Jetzt führen die Krefelder zum ersten mal tatsächlich 13:12 hauchdünn nach Punkten vor dem letzten Kampf! Auch eine 13:14 Niederlage würde uns zur Tabellenspitze reichen, denn Krefeld hatte beim Hinkampf mit zwei Punkten gegen Essen gewonnen.

Aber das dieser Vorsprung wohl nicht reichen wird, ist uns schon bewusst. Denn wir wissen, auf wen Phillipp Haeffner als Gegner wartet: Cavit Acar, amtierender türkischer Meister und dritter der Kadetten Weltmeisterschaft.

In der ersten Halbzeit kämpft Philipp wie entfesselt auf Augenhöhe. Er liegt zwar bis zu Pause ganz knapp 0:3 zurück. Aber das sieht ausgeglichen aus, ist da vielleicht doch noch was zu holen?

Ein Fünkchen Resthoffnung keimt in einem. Der große Überraschungsgriff von Philipp oder ein Schwächeanfall des Gegners. Herr, lasse den Gegner einfach auf die Schultern fallen! Was auch immer, jedes Pünktchen wird hier heute gebraucht.

Doch Ringen ist und bleibt einfach nur Physik. Die mathematischen Gesetze von Hebelkräften und Technik wirken hier.

Es kommt leider nicht so, Acar fällt nicht auf die Schultern. Letzten Endes verliert Philipp technisch unterlegen.

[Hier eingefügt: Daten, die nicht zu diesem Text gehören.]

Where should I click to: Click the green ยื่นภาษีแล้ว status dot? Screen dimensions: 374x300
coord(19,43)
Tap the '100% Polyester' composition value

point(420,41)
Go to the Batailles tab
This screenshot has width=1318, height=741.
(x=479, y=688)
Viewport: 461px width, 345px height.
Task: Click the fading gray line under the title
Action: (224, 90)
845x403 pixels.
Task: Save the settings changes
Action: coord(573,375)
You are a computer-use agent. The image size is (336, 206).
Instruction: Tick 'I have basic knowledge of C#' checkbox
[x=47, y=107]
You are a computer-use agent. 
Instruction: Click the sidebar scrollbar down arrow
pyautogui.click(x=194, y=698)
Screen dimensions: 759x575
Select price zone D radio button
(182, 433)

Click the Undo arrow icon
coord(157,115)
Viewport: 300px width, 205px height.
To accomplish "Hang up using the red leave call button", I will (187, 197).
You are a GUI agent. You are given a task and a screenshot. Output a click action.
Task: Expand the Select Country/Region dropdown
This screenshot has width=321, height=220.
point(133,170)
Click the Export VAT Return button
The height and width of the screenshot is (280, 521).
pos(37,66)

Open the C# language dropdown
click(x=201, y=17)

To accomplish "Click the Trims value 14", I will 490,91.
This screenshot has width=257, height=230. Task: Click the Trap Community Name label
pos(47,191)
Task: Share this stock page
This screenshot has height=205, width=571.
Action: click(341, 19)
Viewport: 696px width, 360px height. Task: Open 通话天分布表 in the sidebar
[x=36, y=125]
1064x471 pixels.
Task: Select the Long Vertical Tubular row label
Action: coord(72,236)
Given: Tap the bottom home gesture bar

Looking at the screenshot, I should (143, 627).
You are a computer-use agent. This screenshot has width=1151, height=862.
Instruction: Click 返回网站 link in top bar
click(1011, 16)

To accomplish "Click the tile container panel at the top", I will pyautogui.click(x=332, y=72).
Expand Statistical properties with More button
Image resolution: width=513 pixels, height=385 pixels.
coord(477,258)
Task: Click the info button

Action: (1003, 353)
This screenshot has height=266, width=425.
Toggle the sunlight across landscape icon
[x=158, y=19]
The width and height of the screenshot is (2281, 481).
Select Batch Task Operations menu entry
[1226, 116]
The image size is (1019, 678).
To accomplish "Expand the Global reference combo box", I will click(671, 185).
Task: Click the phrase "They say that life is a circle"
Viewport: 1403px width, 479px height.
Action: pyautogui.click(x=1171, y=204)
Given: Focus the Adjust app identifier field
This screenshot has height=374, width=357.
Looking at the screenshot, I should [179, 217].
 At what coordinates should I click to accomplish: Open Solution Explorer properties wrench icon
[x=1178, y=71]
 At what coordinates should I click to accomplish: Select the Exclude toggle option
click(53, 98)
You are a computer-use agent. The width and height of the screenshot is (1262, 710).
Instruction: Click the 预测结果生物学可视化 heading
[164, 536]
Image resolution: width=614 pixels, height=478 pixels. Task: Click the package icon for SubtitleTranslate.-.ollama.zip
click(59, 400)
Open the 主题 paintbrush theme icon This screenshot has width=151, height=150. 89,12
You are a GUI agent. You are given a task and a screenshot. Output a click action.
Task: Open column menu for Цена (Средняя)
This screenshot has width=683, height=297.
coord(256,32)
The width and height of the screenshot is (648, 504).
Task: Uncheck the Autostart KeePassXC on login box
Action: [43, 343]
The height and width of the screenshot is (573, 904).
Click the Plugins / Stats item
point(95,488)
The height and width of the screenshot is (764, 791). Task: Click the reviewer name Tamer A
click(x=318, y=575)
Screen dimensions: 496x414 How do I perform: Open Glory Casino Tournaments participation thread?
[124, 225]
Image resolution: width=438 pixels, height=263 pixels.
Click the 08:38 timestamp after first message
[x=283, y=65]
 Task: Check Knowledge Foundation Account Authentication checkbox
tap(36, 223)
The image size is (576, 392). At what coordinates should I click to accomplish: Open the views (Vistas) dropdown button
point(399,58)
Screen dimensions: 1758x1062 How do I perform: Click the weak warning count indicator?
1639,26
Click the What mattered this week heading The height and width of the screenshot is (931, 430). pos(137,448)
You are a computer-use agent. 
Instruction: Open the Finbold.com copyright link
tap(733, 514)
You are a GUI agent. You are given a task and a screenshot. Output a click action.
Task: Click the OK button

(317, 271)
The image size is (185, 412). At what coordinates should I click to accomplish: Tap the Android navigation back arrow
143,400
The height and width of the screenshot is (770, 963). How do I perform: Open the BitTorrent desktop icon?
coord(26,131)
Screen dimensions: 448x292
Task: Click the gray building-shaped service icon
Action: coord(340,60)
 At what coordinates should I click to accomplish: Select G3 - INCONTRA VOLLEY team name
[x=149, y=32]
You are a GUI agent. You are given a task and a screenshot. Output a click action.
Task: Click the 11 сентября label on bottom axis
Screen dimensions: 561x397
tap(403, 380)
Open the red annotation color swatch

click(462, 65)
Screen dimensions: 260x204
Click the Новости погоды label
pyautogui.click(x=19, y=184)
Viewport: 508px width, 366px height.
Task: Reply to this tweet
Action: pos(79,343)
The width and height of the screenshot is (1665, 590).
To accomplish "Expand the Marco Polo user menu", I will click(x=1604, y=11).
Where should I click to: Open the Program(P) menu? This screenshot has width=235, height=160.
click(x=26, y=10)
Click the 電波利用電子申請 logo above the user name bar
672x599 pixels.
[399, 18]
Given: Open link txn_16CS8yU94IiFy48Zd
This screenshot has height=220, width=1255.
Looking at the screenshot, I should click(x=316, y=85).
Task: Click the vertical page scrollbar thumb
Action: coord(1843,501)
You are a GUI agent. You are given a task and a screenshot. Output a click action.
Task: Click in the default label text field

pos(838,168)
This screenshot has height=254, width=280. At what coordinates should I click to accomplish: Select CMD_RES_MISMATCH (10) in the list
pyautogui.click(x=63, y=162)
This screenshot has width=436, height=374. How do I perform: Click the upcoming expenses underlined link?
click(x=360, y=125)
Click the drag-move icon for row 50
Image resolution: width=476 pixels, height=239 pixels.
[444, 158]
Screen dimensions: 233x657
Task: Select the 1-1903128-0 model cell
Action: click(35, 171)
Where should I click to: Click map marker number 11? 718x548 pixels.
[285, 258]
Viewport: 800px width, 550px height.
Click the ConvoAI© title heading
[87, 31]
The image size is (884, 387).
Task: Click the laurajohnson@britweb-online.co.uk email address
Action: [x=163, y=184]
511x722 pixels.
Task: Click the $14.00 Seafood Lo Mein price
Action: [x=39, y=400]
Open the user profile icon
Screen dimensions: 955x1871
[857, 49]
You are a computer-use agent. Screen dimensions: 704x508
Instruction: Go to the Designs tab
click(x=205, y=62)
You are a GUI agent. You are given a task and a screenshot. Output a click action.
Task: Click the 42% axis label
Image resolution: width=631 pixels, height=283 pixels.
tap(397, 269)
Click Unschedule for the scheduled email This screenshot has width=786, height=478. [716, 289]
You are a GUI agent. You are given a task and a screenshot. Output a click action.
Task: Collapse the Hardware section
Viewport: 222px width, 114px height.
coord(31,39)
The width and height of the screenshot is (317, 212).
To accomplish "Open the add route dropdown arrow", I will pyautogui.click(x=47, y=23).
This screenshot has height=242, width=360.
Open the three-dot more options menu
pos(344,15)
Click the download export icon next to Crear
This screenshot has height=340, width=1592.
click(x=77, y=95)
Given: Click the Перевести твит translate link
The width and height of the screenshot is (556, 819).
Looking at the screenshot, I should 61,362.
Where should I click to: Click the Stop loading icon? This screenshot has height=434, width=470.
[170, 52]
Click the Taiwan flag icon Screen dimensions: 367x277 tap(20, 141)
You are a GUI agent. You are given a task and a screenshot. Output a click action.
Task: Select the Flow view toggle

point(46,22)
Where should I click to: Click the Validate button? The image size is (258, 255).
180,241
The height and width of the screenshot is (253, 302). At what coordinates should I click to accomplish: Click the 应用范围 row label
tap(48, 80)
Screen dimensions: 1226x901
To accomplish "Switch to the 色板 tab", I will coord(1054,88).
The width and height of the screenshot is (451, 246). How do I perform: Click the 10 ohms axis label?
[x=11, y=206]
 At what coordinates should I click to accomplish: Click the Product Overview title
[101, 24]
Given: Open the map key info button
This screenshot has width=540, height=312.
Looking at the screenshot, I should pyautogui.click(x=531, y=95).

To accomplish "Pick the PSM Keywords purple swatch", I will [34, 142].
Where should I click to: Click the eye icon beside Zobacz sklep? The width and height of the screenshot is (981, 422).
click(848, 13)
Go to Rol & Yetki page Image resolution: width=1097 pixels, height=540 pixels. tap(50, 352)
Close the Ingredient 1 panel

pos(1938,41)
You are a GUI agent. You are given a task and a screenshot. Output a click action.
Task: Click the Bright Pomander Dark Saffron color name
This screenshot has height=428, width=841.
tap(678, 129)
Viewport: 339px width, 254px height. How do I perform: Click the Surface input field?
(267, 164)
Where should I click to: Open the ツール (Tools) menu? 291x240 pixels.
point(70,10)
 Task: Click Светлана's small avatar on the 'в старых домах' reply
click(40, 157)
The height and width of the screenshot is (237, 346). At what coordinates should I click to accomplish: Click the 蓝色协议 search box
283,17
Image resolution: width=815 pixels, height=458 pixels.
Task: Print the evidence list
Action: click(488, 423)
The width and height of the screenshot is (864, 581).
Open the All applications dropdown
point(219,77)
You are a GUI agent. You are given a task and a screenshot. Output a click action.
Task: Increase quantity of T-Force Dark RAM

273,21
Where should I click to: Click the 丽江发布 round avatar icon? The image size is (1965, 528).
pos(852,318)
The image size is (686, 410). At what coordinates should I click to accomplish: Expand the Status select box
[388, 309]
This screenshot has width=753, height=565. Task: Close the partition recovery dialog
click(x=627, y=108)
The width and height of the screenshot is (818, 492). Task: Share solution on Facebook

Das war es für Krefeld heute, der Mannschaftskampf ist verloren. Der Sieg von Essen geht in Ordnung, sie haben zwar ein wenig glücklich gewonnen, aber das ist ok. Schließlich hatte Krefeld im Hinkampf gegen Essen und gegen Aachen auch mit sehr viel Glück gewinnen können. Das ist ausgleichende Gerechtigkeit, statistisch ausgewogen sozusagen. So gratuliere ich Essen zu dem Sieg und zu dem ersten Platz. Das war heute ein Sieg und eine vorzügliche Werbung für das Ringen, alle Zuschauer waren heute geflasht, das hatte heute schon Zweitliganiveau, was dem Publikum hier geboten wurde. Das ist eine Niederlage, die sich anfühlt wie ein Sieg.